Introduction to Backtracking
Backtracking is the algorithm pattern you use when there’s no clever recurrence, no greedy swap, no DP table — when the only way forward is to actually try the possibilities, but in a way that doesn’t take forever.
Concretely: you grow a partial solution one step at a time. At each step you have a small set of legal choices. You pick one, recurse, and either reach a complete solution (success!) or hit a dead end. When you hit a dead end, you undo the last choice and try the next legal one. That undo step — the “back” in backtracking — is the whole game.
The decision tree
Every backtracking problem implicitly defines a tree of partial solutions. The root is the empty solution. Each child is one more choice on top of its parent. The leaves are either complete solutions or dead ends.
Take generating all subsets of [1, 2, 3]. At every element, we choose to include it or skip it:
Eight leaves, eight subsets. The “tree” exists only in the call stack — you don’t materialize it, you walk it.
This is the universal shape. Backtracking is depth-first walking of a decision tree, with an undo between siblings.
Brute force vs backtracking — the difference
Both try every possibility. The difference is when they detect that a partial solution is doomed.
- Brute force builds a complete candidate, then checks if it’s valid. For an
8 × 8board, that’s64⁸ ≈ 280 trillioncomplete configurations to check for N-Queens. Hopeless. - Backtracking checks validity as it builds. The moment a partial solution can’t possibly extend to a valid full solution, it bails out and tries something else. For N-Queens, this trims the search from trillions to fewer than 2000 nodes.
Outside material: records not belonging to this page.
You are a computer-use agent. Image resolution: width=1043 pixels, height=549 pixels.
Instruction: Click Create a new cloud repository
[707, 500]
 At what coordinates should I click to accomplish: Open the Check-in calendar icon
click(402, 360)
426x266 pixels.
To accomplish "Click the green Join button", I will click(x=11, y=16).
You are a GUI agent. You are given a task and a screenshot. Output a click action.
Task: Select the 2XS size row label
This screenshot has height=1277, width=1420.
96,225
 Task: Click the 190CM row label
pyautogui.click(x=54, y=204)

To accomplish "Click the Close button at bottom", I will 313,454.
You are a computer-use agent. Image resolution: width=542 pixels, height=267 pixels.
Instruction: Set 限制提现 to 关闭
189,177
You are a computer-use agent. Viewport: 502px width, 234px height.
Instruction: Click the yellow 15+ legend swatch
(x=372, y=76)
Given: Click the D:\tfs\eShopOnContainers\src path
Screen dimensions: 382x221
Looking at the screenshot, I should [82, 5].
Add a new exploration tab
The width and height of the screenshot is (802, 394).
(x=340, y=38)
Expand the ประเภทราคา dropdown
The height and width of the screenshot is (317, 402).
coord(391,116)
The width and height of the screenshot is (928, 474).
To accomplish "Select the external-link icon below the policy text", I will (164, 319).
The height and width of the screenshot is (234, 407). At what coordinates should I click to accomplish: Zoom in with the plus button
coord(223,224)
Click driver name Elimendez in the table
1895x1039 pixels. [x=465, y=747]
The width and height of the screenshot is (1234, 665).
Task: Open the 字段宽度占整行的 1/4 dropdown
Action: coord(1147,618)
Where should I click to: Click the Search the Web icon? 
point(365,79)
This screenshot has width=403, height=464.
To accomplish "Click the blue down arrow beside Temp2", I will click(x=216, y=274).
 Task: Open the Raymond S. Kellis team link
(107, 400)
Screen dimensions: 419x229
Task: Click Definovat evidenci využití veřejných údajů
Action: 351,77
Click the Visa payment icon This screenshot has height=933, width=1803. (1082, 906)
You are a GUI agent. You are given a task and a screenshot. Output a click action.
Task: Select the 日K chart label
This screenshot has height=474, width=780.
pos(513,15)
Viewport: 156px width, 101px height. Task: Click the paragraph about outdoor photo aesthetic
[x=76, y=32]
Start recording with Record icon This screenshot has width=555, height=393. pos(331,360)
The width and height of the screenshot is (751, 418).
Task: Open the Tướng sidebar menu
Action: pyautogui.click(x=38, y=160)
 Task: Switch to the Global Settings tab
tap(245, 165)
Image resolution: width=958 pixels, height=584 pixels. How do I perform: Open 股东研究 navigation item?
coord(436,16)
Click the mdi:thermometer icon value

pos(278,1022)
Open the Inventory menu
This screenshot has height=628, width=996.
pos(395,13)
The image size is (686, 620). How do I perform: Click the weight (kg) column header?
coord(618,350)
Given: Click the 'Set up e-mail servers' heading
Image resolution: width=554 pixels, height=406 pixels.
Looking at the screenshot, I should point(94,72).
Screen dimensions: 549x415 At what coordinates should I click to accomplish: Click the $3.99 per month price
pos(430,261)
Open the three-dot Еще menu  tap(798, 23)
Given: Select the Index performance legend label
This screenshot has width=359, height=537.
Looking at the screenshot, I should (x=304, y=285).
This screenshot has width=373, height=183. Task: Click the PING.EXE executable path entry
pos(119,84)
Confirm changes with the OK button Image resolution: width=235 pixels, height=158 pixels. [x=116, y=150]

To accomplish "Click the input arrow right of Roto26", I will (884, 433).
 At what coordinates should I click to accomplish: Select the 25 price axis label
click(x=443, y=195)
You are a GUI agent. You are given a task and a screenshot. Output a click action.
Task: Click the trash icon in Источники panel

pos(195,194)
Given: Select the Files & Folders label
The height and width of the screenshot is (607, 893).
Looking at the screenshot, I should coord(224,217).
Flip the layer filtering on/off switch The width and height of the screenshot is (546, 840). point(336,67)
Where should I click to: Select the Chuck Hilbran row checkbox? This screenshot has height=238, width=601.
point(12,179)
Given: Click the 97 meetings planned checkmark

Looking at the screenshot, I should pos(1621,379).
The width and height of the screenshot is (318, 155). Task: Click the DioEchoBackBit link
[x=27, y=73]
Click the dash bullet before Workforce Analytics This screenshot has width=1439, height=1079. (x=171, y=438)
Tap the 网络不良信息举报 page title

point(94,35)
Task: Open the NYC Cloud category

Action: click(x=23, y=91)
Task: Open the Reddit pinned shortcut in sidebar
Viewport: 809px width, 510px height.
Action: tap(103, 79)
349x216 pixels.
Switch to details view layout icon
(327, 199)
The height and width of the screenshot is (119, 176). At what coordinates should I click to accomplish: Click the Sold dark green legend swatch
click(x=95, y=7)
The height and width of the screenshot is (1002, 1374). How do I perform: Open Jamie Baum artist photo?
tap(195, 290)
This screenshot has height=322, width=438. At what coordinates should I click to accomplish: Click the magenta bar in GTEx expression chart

The technical name for this trick is pruning, and we’ll spend an entire page on it. But the intuition is: fail fast, fail high in the tree, never explore a subtree you can prove is dead.
Without pruning, backtracking is just slow brute force with a fancy name. With pruning, it’s one of the most powerful general-purpose search techniques in your toolbox — solving puzzles in microseconds that brute force can’t finish in a millennium.
When to reach for backtracking
The tell-tale signs:
- “Find all …” — all subsets, all permutations, all valid combinations, all paths. The output is itself a list of solutions, so you have to enumerate them.
- “Does there exist …” — does there exist a valid Sudoku completion? A way to color the graph? A path through the maze? The state space is too irregular for DP, but the partial-state check is cheap.
- “Smallest / largest valid configuration …” — N-Queens with the minimum number of pieces, the shortest word ladder, the smallest Sudoku puzzle with a unique solution.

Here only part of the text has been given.